§ **Trecho do documento**:

Viktoria descreve como sua filha e seu marido foram mortos na frente dela enquanto fugiam das forças russas.
Viktoria Kovalenko se lembra claramente daquele momento.
"Houve uma explosão, ou algum tipo de tiro. Fiquei surda. O vidro traseiro quebrou. Meu marido gritou: 'Saia do carro'."
O horror daquele dia é quase inimaginável.
O relato abaixo contém detalhes que podem ser perturbadores.
Nove dias de guerra na Ucrânia, enquanto os combates se intensificavam, Viktoria e seu marido Petro decidiram fugir de Chernihiv, no norte do país. Eles queriam manter as crianças seguras. Veronika, de doze anos, era filha de Viktoria de seu primeiro casamento. Sua outra filha, Varvara, tem apenas um ano.
Eles pegaram o que precisavam e foram embora da casa da família. Ao deixarem os arredores da cidade, em direção ao sul, perto da vila de Yahidne, pedras na estrada bloquearam seu caminho. Petro parou, desceu e começou a tirá-las do caminho.

§ **Tarefa proposta a**: Transcreva sem alterações, dos registros, o trecho que começa na linha que contém "Image resolution: width=1363" e termina na linha que contém "Open the 历史", incluindo ambas.

§ **Dados extraídos**:
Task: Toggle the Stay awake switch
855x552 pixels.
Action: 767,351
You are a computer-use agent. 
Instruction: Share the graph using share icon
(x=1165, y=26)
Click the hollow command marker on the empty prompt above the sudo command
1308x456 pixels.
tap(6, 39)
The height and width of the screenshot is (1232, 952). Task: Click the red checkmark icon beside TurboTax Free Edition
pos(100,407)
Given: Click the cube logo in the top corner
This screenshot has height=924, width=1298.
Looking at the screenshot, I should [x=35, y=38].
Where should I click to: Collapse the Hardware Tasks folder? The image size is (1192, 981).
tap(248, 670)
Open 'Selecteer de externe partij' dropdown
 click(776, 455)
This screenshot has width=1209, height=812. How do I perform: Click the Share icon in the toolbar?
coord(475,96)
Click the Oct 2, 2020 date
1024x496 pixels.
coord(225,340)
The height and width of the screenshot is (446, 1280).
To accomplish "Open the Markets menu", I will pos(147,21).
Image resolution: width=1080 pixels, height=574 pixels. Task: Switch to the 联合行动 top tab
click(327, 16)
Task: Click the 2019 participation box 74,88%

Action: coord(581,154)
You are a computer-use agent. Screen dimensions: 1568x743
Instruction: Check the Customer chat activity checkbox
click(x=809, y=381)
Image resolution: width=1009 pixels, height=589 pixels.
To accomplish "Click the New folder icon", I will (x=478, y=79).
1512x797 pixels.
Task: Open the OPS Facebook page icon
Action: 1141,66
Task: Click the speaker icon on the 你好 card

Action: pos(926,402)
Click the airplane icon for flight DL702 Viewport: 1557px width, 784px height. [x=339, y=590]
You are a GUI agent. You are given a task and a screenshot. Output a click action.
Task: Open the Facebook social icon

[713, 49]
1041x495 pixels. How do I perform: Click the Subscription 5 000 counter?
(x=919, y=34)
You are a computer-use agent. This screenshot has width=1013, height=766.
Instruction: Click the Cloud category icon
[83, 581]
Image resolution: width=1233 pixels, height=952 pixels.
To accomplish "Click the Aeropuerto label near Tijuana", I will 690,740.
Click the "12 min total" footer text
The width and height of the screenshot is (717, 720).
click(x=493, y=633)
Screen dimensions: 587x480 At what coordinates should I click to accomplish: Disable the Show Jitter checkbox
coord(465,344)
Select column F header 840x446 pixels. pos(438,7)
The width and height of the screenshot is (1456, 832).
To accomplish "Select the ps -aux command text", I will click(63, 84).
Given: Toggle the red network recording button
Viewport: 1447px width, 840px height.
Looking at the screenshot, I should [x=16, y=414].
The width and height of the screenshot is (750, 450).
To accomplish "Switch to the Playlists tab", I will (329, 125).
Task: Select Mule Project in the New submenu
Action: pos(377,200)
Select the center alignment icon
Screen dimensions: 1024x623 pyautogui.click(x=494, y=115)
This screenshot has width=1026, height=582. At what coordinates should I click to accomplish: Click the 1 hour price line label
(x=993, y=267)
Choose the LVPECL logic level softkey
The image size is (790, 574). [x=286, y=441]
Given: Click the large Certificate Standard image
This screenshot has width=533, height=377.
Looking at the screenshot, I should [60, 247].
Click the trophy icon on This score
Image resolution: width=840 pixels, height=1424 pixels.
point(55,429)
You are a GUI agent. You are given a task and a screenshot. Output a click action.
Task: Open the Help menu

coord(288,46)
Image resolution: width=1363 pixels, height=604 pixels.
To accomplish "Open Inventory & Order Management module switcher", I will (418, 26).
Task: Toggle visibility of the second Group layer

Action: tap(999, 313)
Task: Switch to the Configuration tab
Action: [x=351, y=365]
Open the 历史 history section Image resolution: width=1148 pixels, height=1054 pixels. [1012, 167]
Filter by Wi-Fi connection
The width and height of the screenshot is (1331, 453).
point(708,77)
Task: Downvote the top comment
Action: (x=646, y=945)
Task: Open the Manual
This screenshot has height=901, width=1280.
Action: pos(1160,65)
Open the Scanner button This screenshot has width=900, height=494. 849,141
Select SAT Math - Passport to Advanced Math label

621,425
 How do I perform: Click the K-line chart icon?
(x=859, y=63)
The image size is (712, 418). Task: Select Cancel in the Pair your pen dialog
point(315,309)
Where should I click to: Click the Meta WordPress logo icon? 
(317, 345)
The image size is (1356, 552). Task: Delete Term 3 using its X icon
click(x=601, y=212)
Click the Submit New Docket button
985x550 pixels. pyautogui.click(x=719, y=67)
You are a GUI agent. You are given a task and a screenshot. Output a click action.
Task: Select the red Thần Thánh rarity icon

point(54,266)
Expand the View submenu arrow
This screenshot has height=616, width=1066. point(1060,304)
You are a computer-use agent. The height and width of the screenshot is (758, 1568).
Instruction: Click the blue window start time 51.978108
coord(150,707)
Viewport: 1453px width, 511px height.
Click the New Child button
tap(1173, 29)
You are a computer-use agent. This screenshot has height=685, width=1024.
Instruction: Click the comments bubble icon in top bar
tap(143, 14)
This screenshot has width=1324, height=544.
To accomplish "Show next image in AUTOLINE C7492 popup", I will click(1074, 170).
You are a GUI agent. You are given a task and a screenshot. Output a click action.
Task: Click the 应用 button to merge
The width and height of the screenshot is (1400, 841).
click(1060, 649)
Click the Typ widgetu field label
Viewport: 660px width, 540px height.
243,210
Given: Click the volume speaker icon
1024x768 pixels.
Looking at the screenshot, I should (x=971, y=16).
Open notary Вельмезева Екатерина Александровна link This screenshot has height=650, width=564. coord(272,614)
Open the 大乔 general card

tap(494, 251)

§ **Tarefa proposta b**: Dê continuidade ao relato sobre a fuga da família de Viktoria de Chernihiv a partir do ponto em que ele para.

§ **Resposta a**:
Image resolution: width=1363 pixels, height=604 pixels.
To accomplish "Open Inventory & Order Management module switcher", I will (418, 26).
Task: Toggle visibility of the second Group layer

Action: tap(999, 313)
Task: Switch to the Configuration tab
Action: [x=351, y=365]
Open the 历史 history section Image resolution: width=1148 pixels, height=1054 pixels. [1012, 167]

§ **Resposta b**:
Segundos depois, o carro deles foi alvejado.
"Minha filha mais velha, Veronika, começou a chorar, porque minha cabeça havia sido cortada por um pedaço de vidro que havia voado e eu estava sangrando", diz Viktoria. Enquanto ela fala, aponta para um ponto alto em sua bochecha esquerda, com uma pequena cicatriz vermelha.
"Veronika começou a gritar, suas mãos tremiam, então tentei acalmá-la. Ela saiu do carro e eu fui atrás. Ao sair, eu a vi cair. Quando olhei, a cabeça dela tinha sumido.
O carro foi atingido por um projétil russo e pegou fogo.
"Tentei manter a calma, estava segurando minha filha pequena e precisava levá-la para um lugar seguro."
Ela não viu Petro novamente, mas seu silêncio disse a Viktoria que seu marido também estava morto.
Ela correu do carro em chamas. As próximas 24 horas foram uma tentativa desesperada de permanecer viva.
Viktoria e sua bebê, Varvara, encontraram abrigo em um carro estacionado, mas o tiroteio recomeçou. Ela correu para um pequeno prédio que claramente tinha sido usado por soldados. Escondida lá, seu telefone desligado para economizar bateria, ela se perguntou como manteria a si mesma e sua filha seguras.
No dia seguinte, elas foram descobertas por tropas russas. Foram levadas para uma escola em Yahidne e mantidas em cativeiro no porão.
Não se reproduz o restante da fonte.